**List of tasks**
1. From the Marc Forgione interview, reproduce the passage starting with "Not to beat" and going on through "makes you nuts?".
2. In the Marc Forgione interview, which foods does Forgione recommend to someone going to New York City?
3. According to the Marc Forgione interview, where is American Cut located?
Segment Start: Source document
Iron Chef Marc Forgione on Essential New York City Eats and Why Travel Matters

by  Paul Eisenberg | May 29, 2012
Gourmet meal
Gourmet meal / triocean/iStock

Marc Forgione is an Iron Chef, restaurateur, and New Yorker, which by definition makes him intense three times over. But like most New Yorkers (and many chefs) he's introspective if you slow him down for a minute, which I did earlier this month at American Cut, Forgione's steakhouse at Atlantic City's Revel resort.

While traveling I feel like there’s an enormous amount of pressure to eat food that’s memorable and local. What kinds of foods would you recommend to someone going to New York City?

Not to beat a dead horse, but have a real New York City slice of pizza. My favorite is Joe’s (7 Carmine St.) off Bleecker. I’ve had Banh Mi all over the place and at Saigon Bakery (198 Grand St.) they do a really good one.

And honestly, I know this might sound gross, but get a hot dog from a vendor, with a little sauerkraut and mustard on it. It’s not the best thing you’ll ever have, but there’s something about New York City, to be standing on a street corner with a hot dog in your hand, when you’re right outside Central Park and you can smell the horsesh*t.  There’s just something about it. It’s not healthy, it’s not good for you, but it’s New York City for me.

No matter how much people travel, I feel like they’re very opinionated about what’s wrong with the hospitality industry. What’s the one thing that makes you nuts?
Segment End: Source document
Segment Start: Data supplied
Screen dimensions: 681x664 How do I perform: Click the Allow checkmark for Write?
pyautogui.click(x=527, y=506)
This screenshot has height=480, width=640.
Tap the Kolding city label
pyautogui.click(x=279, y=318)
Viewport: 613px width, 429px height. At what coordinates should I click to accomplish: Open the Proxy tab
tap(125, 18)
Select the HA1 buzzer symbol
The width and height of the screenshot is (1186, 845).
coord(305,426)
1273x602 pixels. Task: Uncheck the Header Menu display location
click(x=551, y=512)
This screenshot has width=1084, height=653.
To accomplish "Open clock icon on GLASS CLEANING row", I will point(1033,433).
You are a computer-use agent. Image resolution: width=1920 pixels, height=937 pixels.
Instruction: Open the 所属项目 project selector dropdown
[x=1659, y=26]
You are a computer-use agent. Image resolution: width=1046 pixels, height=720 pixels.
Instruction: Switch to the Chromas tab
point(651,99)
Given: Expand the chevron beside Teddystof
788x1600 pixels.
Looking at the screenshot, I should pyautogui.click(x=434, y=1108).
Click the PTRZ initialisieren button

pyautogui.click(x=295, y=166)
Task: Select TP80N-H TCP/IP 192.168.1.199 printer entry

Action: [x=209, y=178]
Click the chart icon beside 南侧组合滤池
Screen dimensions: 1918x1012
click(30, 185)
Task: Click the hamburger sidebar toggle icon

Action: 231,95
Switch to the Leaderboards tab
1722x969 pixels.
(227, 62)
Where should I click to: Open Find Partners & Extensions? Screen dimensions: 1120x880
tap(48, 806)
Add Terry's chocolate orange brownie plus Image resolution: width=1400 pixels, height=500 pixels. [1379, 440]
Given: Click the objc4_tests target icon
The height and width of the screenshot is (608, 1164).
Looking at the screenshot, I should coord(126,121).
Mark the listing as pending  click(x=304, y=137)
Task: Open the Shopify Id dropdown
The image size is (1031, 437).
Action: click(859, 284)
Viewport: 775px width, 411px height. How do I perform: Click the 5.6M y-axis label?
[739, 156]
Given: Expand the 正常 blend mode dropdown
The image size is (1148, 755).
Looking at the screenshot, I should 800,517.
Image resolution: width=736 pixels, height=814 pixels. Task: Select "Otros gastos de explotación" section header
Segment End: Data supplied
**Solutions**
1.
Not to beat a dead horse, but have a real New York City slice of pizza. My favorite is Joe’s (7 Carmine St.) off Bleecker. I’ve had Banh Mi all over the place and at Saigon Bakery (198 Grand St.) they do a really good one.

And honestly, I know this might sound gross, but get a hot dog from a vendor, with a little sauerkraut and mustard on it. It’s not the best thing you’ll ever have, but there’s something about New York City, to be standing on a street corner with a hot dog in your hand, when you’re right outside Central Park and you can smell the horsesh*t.  There’s just something about it. It’s not healthy, it’s not good for you, but it’s New York City for me.

No matter how much people travel, I feel like they’re very opinionated about what’s wrong with the hospitality industry. What’s the one thing that makes you nuts?

2.
- A New York City slice of pizza
- Banh Mi
- A hot dog from a vendor, with sauerkraut and mustard

3. At Atlantic City's Revel resort.